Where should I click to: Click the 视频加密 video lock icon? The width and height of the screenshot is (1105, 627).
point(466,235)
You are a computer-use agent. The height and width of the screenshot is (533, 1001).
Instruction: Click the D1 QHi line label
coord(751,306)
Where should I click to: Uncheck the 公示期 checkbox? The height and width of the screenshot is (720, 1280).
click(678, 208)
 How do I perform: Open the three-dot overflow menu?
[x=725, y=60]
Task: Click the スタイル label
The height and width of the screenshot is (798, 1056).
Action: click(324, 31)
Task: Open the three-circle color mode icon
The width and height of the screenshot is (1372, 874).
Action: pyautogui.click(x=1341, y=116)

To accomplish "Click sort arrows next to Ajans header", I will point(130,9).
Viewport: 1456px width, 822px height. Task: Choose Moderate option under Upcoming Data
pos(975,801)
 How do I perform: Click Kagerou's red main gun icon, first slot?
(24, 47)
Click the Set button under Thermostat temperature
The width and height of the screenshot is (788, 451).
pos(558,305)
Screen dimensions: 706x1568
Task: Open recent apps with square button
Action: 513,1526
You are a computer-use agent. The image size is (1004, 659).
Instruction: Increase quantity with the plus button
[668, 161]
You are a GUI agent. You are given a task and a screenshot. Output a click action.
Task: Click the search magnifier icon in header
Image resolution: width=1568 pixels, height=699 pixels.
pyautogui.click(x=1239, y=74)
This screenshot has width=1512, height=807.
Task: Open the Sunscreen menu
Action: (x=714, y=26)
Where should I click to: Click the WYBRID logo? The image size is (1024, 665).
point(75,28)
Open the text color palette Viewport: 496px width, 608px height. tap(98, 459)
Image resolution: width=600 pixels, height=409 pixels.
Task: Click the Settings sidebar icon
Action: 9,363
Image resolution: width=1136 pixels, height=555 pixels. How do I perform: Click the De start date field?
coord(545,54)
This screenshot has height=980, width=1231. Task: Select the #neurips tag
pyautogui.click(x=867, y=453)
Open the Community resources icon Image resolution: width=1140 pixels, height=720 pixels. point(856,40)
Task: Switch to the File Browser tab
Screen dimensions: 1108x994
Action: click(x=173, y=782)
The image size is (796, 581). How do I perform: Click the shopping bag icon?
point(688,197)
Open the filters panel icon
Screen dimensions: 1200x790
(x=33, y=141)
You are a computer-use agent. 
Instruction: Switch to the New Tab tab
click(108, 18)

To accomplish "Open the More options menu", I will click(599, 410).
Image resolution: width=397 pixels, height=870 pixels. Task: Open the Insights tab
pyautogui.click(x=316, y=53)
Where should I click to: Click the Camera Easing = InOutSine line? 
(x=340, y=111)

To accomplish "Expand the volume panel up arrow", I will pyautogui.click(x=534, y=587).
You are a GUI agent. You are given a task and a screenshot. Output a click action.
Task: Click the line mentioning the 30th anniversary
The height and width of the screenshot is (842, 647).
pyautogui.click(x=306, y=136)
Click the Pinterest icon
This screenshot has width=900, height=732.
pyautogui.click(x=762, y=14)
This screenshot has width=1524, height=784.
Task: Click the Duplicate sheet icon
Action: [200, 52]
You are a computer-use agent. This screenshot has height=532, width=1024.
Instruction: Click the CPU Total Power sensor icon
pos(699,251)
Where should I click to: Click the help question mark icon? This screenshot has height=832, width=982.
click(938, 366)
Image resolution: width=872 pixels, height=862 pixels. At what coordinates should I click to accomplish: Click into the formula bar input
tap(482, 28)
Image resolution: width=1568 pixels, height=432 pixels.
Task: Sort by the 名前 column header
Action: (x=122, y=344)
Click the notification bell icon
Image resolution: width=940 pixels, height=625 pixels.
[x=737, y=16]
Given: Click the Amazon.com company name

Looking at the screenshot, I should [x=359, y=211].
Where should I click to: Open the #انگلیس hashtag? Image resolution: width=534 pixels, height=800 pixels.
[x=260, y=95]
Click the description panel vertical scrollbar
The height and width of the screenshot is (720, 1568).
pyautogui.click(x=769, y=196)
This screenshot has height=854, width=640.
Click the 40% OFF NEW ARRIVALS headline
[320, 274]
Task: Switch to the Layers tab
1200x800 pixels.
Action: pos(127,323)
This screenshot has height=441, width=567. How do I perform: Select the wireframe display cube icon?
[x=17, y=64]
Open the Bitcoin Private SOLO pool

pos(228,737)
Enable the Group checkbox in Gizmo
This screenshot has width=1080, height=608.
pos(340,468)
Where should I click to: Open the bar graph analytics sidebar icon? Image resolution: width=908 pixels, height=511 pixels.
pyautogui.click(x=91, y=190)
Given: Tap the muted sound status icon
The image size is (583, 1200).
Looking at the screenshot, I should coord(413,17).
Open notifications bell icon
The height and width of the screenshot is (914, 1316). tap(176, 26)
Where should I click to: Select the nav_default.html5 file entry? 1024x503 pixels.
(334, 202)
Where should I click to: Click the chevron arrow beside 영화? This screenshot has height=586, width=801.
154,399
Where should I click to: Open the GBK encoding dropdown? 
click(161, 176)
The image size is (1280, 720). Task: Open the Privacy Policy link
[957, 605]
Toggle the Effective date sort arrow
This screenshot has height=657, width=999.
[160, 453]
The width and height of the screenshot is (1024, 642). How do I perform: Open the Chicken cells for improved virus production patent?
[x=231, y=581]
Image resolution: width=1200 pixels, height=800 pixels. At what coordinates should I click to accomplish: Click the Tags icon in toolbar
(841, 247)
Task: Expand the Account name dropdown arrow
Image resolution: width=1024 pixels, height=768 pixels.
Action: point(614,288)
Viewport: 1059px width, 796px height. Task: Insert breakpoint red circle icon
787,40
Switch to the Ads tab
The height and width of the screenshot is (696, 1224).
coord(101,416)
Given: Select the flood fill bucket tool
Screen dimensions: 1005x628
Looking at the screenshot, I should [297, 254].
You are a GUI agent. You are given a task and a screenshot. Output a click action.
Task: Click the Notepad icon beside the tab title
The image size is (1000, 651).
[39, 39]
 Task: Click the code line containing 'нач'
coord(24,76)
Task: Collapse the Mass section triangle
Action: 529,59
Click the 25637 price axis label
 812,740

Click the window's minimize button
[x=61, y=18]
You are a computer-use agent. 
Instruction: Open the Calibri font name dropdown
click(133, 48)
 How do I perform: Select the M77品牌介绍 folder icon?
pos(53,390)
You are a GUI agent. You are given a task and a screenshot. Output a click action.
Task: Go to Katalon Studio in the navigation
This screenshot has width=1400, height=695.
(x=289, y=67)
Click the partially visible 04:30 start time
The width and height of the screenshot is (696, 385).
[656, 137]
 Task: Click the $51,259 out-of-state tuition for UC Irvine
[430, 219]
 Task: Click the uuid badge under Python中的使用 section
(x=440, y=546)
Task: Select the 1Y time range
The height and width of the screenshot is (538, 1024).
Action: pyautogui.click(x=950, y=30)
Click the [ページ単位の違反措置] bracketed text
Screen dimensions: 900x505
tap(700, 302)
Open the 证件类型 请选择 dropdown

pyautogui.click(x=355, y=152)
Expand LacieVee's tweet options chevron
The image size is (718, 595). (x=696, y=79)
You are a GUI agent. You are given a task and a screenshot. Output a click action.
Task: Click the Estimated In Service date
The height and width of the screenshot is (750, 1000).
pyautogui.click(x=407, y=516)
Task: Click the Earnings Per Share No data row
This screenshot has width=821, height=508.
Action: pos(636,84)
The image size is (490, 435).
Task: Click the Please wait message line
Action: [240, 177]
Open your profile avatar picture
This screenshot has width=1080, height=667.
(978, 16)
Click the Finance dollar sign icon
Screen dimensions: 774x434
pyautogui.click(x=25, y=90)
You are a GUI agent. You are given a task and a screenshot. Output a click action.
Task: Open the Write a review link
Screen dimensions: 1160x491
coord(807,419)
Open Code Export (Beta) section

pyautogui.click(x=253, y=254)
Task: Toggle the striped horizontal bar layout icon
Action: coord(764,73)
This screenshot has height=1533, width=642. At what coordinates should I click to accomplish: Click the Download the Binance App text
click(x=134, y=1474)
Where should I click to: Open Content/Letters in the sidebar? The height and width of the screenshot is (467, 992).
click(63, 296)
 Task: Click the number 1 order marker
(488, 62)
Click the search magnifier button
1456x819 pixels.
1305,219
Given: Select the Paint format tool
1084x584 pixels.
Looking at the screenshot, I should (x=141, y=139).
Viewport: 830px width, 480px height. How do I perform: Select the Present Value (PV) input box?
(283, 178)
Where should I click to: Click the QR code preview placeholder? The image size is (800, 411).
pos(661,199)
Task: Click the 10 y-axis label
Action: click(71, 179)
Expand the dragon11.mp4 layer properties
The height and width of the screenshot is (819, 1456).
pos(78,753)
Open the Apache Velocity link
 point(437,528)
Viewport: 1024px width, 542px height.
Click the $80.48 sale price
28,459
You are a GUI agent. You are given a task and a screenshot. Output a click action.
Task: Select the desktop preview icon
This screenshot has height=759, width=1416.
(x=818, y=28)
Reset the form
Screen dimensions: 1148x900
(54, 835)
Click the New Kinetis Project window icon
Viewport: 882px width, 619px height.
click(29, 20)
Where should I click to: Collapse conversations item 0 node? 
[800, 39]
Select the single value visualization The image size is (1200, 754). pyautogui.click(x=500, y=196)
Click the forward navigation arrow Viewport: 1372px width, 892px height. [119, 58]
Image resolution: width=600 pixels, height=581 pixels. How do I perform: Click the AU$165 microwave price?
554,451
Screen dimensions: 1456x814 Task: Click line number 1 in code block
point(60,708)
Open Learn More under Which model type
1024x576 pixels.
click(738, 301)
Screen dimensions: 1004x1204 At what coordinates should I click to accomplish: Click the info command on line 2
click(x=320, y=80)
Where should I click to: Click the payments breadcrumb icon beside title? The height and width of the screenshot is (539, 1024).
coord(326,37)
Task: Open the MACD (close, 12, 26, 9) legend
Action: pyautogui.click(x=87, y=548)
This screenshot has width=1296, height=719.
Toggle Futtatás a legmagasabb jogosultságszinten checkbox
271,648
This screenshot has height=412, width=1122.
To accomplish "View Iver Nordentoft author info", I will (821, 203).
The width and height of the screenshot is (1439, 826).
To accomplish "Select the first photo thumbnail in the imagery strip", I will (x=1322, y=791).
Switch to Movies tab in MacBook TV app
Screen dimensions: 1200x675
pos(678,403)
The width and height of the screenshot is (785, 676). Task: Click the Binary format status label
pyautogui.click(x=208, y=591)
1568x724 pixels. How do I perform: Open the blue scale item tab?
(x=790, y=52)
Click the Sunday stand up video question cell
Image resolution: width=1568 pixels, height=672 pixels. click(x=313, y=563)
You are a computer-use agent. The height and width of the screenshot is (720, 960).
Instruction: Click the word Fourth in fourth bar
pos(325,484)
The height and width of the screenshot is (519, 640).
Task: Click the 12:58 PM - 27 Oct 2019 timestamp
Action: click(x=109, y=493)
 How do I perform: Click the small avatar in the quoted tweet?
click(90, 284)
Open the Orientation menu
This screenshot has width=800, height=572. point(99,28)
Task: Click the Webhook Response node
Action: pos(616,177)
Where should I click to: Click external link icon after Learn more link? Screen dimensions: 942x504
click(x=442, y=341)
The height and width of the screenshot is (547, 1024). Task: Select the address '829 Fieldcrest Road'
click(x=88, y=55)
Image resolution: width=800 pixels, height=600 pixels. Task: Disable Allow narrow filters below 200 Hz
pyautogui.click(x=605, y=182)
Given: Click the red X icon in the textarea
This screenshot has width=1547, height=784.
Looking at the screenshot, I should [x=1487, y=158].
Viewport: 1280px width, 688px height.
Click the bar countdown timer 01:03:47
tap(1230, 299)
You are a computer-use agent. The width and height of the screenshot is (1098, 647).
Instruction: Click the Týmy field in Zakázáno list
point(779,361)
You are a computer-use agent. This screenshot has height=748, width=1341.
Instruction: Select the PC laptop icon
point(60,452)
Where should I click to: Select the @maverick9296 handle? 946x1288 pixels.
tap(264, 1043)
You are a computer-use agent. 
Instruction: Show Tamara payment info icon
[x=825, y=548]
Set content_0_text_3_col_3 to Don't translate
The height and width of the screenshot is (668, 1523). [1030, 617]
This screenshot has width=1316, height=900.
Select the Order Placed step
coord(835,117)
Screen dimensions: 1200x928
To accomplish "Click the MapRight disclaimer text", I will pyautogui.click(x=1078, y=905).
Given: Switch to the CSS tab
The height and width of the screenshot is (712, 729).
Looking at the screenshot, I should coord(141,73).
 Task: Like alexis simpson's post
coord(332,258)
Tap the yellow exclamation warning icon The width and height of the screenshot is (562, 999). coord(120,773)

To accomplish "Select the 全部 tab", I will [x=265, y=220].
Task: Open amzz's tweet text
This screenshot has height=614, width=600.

§ Exercise description
Repeat every line exactly, starting with the first line of the entries, and stop once the line containing "You are a computer-use agent. The image" has been given.

§ Finished task
Where should I click to: Click the 视频加密 video lock icon? The width and height of the screenshot is (1105, 627).
point(466,235)
You are a computer-use agent. The height and width of the screenshot is (533, 1001).
Instruction: Click the D1 QHi line label
coord(751,306)
Where should I click to: Uncheck the 公示期 checkbox? The height and width of the screenshot is (720, 1280).
click(678, 208)
 How do I perform: Open the three-dot overflow menu?
[x=725, y=60]
Task: Click the スタイル label
The height and width of the screenshot is (798, 1056).
Action: click(324, 31)
Task: Open the three-circle color mode icon
The width and height of the screenshot is (1372, 874).
Action: pyautogui.click(x=1341, y=116)

To accomplish "Click sort arrows next to Ajans header", I will point(130,9).
Viewport: 1456px width, 822px height. Task: Choose Moderate option under Upcoming Data
pos(975,801)
 How do I perform: Click Kagerou's red main gun icon, first slot?
(24, 47)
Click the Set button under Thermostat temperature
The width and height of the screenshot is (788, 451).
pos(558,305)
Screen dimensions: 706x1568
Task: Open recent apps with square button
Action: 513,1526
You are a computer-use agent. The image size is (1004, 659).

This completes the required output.